Balinor was quiet for a long moment.
Then: “You sent me to her because you were scared. Not for me. For yourself.”
Merlin’s jaw tightened. “I didn’t know what would happen if people found out.”
“They still don’t.”
“I don’t know how much longer that can last.”
Balinor nodded once. “Then use the time you have.”
Merlin looked over at him — really looked.
“You don’t regret leaving?”
“I regret not knowing you sooner,” Balinor said, voice soft. “But I don’t regret giving you a chance to grow without my shadow.”
A pause.
“I think you’ve become the kind of man I could never have raised in Camelot.”
Merlin blinked. Swallowed. Said nothing.
Elsewhere – the Council Tower
“They’re whispering already,” Lady Arwenna said, her voice tight.
Arthur stood at the window, looking out across the torchlit court below. “Let them whisper.”
“He has magic, sire. It cannot be ignored.”
Arthur turned slowly. “He’s had magic longer than we’ve had peace. And yet here we are.”
Lord Harrow leaned forward. “And if peace is broken, will it be because of him?”
Arthur didn’t answer.
He walked to the long table and laid out the kingdom’s northern patrol map. But he didn’t speak of borders or bandits.
Instead, he asked, “How long must a man carry the mark of exile for the actions of a dead king?”
The council didn’t answer.
Arthur tapped a spot on the map.
“We give him space. We watch. But we do not condemn a man for surviving the fire when we once begged him to help us put it out.”

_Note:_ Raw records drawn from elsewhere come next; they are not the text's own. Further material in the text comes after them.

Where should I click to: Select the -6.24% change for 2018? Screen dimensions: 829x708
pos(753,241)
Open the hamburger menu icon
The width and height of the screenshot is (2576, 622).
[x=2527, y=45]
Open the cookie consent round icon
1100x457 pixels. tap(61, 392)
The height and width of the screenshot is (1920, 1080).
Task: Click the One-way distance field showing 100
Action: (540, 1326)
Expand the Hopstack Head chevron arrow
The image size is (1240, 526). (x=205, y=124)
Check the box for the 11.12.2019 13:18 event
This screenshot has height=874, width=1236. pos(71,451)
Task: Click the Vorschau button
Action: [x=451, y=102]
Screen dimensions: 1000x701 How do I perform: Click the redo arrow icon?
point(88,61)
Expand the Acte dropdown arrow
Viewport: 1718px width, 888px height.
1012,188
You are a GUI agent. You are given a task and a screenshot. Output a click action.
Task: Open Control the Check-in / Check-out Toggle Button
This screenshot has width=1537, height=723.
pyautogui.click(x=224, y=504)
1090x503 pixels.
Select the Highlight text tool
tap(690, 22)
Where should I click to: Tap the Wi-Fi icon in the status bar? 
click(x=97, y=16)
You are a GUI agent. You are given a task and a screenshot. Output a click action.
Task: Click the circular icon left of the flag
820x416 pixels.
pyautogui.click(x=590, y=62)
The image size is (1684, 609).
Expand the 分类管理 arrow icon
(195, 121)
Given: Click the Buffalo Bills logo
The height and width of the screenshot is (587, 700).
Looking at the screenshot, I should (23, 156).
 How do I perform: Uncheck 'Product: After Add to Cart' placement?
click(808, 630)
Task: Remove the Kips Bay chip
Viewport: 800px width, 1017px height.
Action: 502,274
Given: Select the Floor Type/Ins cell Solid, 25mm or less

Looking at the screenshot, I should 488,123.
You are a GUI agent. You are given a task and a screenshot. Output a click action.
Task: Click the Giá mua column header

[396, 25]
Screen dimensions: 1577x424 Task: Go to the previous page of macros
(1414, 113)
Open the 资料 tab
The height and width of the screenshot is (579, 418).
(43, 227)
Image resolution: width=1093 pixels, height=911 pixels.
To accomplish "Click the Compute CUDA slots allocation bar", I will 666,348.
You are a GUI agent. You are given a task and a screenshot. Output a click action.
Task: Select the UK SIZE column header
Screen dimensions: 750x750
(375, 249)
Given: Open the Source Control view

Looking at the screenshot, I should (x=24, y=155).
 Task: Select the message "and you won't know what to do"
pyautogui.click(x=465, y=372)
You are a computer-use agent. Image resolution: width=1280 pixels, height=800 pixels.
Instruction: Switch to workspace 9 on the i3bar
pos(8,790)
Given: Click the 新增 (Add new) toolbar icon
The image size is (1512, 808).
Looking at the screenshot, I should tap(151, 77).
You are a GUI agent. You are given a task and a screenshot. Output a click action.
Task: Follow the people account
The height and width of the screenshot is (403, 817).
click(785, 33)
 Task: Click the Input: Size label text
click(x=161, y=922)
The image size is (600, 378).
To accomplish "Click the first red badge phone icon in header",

He didn’t wait for their approval.
Back in the east wing
“Does Arthur know?” Balinor asked quietly.
Merlin looked up.
“Not yet.”
“He will.”
“I know.”
“Are you ready for that?”
Merlin considered the question longer than he wanted to.
Finally: “I’ll be ready when I have to be.”
They sat in the firelight for a long while after that — not father and son in the way of warm tales or easy words, but something else. Older. Quieter. Stronger.